Thalidomide Vintage Ad Shirt $22.14

  1. 5 months ago
    Anonymous

    that doesnt sound right to me

  2. 5 months ago
    Anonymous

    have a nice day degenerates

  3. 5 months ago
    Anonymous

    They meow because they aren't panthers

  4. 5 months ago
    Anonymous

    What THEY don't want you to know: No cats are domesticated. We just get along with the ones that can't kill and eat us.

    • 5 months ago
      Anonymous

      moronic opinion of someone who could only ever have raised a single cat.
      I have two. If tomorrow my old girl were to wake up the size of a siberian tiger, literally nothing would change in my life except that I would have a new couch in the house.
      My younger girl, I'd be dead within 10 minutes. And probably not because she'd want to eat me, but because she'd want to play, and she already doesn't understand how much she hurts people when she plays, she'd gut you without even knowing. Then she'd eat you, because you are dead and bleeding in front of you.
      The trick is to pick up the female runt of the litter. Super fricking counter-instinctual, but I've done it 3 times by now, and every single time they end up being way more affectionate.

      • 5 months ago
        Anonymous

        I have in fact raised many cats and kittens and the males were always more affectionate
        I don't know how this personal anecdote is supposed to mean anything

  5. 5 months ago
    Anonymous

    You know why

    • 5 months ago
      Anonymous

      homie at least post a cheetah's paw if youre going to shitpost

      • 5 months ago
        Anonymous

        ALL big cats act the same around human men

        • 5 months ago
          Anonymous

          piss off panthera cucks, you'd be mauled by your lions

        • 5 months ago
          Anonymous

          piss off panthera cucks, you'd be mauled by your lions

          Even with the shitposting aside, you have to admit that its a pretty kino pairing.

          • 5 months ago
            Anonymous

            Would... Would it even fit??
            Asking ironically for a friend ahah

            • 5 months ago
              Anonymous

              According to some research figures it should be possible but I'm pretty sure nobody has had the balls to try it yet.

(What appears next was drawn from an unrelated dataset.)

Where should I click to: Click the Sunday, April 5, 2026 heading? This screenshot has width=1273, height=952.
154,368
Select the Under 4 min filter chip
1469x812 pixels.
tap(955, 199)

              • 5 months ago
                Anonymous

                Hypothetically speaking, how would she react to smooth long human wiener that last more than a minute?

              • 5 months ago
                Anonymous

                You already know the answer to that, anon.

              • 5 months ago
                Anonymous

                I don't know what you're talking about, please enlighten me

              • 5 months ago
                Anonymous

                We need cuddy tigers

              • 5 months ago
                Anonymous

                I cuddled a lion when I was a kid.

              • 5 months ago
                Anonymous

                >how would she react to
                Your face will be very tasty. You should look up a few videos of lions mating. The female usually takes a solid chunk out of the males face afterward, with great aggression. A human male is unlikely to survive that. Even if she doesn't use her claws, she can pretty much break your neck with just one paw swipe.

              • 5 months ago
                Anonymous

                Imagine the bruises

              • 5 months ago
                Anonymous

                That only happens because barbed penor

  6. 5 months ago
    Anonymous

    >meows

  7. 5 months ago
    Anonymous

    Some cats purr, some cats rawr, but no cats do both. It's due to an evolutionary split in the gene lines a few million years ago. Has nothing to do with domestication. Cheetahs purr, but cannot rawr.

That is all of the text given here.